→ **WORK TO COMPLETE**:
What you write must be the lines from the one holding "Task: Open notifications bell icon" through the final line of the records below, reproduced exactly, minus the pictures.

→ **MATERIALS PROVIDED**:
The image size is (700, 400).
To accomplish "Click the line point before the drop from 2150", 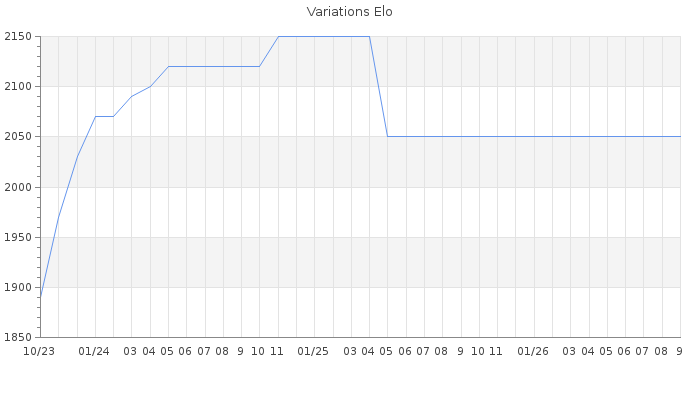I will 369,37.
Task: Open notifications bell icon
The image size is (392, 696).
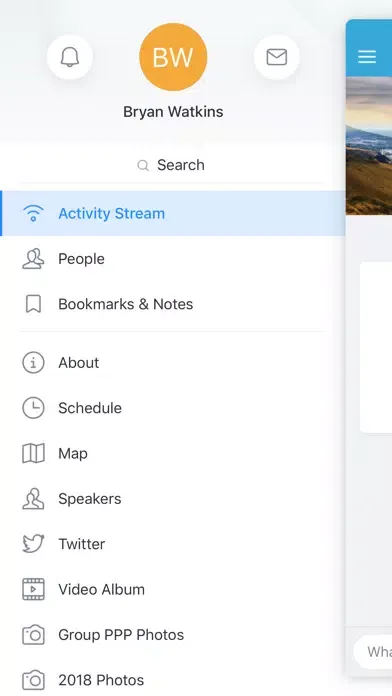Action: [70, 57]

→ **SOLUTION TO THIS EXERCISE**:
Task: Open notifications bell icon
The image size is (392, 696).
Action: [70, 57]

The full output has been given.